By the time of my graduation, I had gained over seven years of arts experience working at festivals, creating installations and workshops, and volunteering for arts companies and youth groups. This gave me a strong foundation in the arts world and great connections.
Post-graduation I worked as a freelance participatory artist, while exhibiting and curating. This led to regular freelance workshops at QUAD, where I started to propose my own ideas. In 2010 I was appointed coordinator of a Mass Participation project for Derby Festé.
My fine art degree and previous experience helped me to gain this role and was essential in moving my work forward and understanding the art world.
The role requires practical art skills, experience of workshop delivery and project management. I manage budgets, staff and artists, exhibitions, and cinema, digital and education teams to engage the public. The role involves planning workshops/events that could start today or two to three years in the future. This requires long-term vision, quick creative thinking and being responsible for deadlines.

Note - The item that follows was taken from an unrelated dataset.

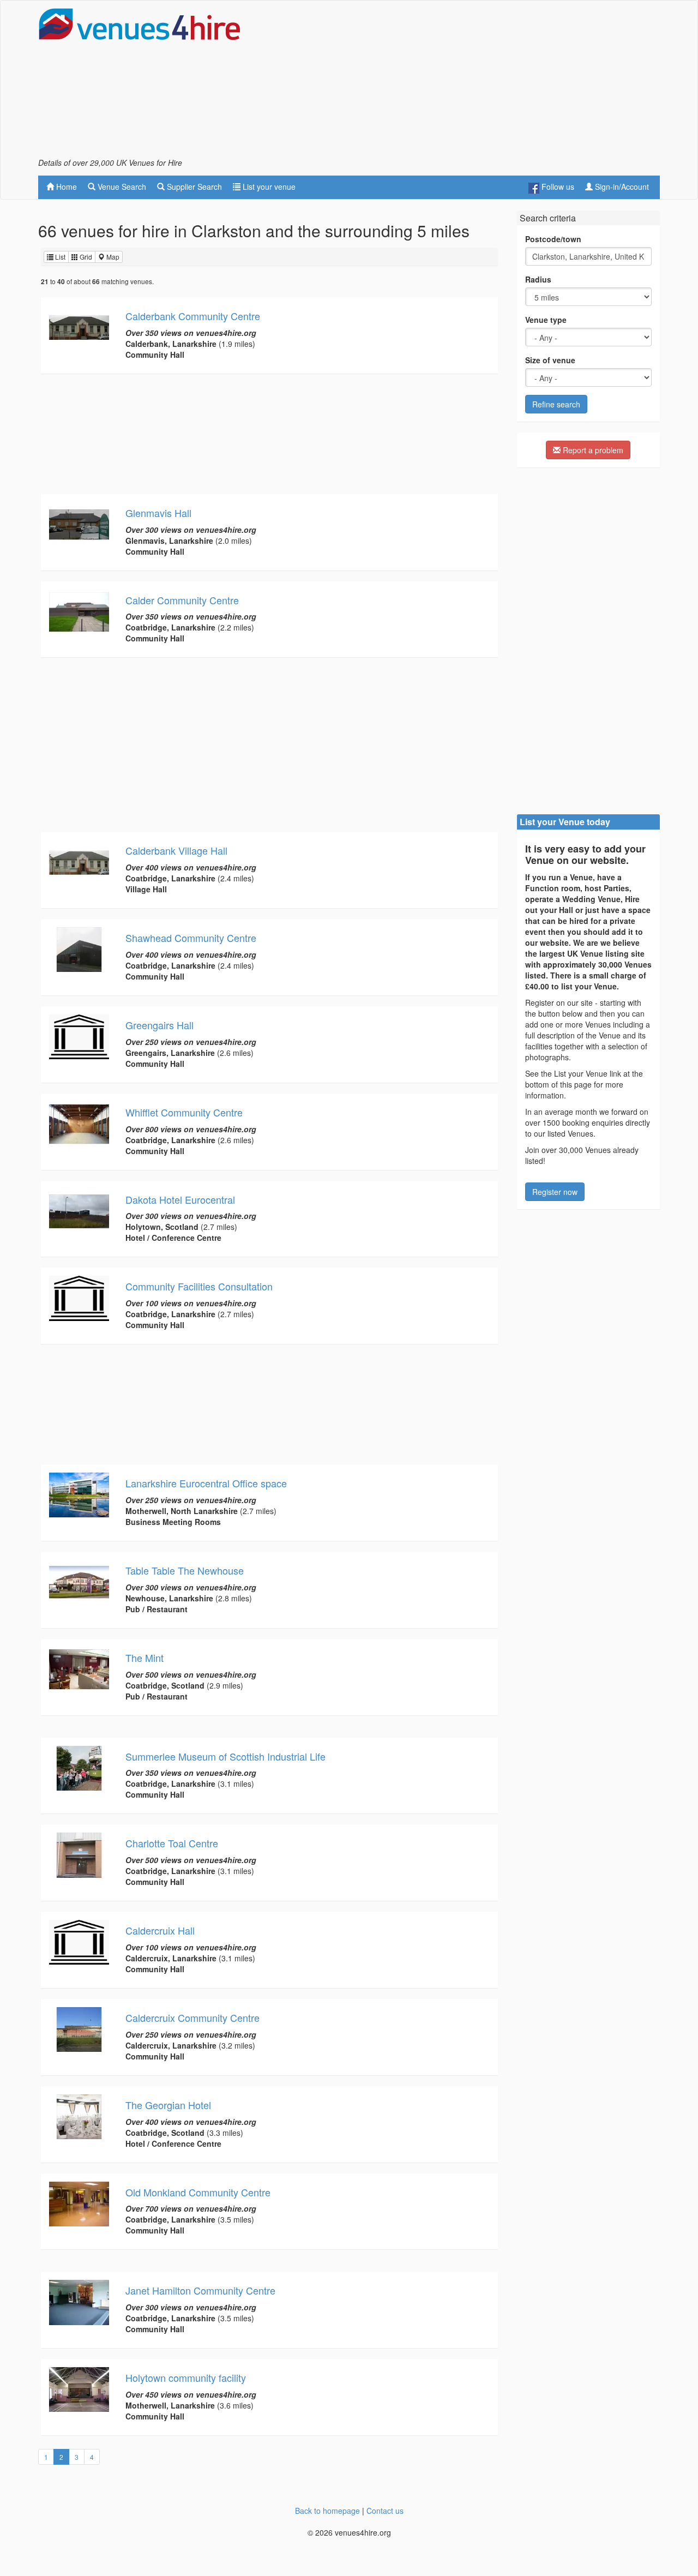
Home (65, 186)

I use skills in strategic operation, creativity, budgeting, fundraising, decision making, liaison, staff management, marketing and networking.
Working for QUAD gives me opportunities locally, nationally and internationally as an artist. In February 2011 I co-curated an exhibition with QUAD’s senior curator, showcasing local artists. I also exhibited my own work as part of the show.
The best thing about my job is thinking up fun and creative (and sometimes crazy) activities and events, putting those ideas into action and working with a great team of creative people to help make these ideas happen. I love inspiring the public to engage with the arts; the arts are for everybody.
The most challenging part of my post is the need to constantly search for funding in order to keep our workshops free and accessible to a wide demographic of people in the city. This has become more difficult in the current economic climate with cuts to the arts and education. We try to address this balance by evaluating and quantifying the work we do to demonstrate to funders and the government the impact the arts make to individual’s lives.
If you want to enter this type of career do as much voluntary participatory work as possible. If you can’t find the opportunities make them yourself. You can’t expect to graduate and go from zero experience to getting paid for participatory work or exhibition opportunities. Take any opportunity you can and fit it around your studies. Meet people, attend conferences, network and always behave professionally. Show you genuinely support the arts and have the drive to succeed.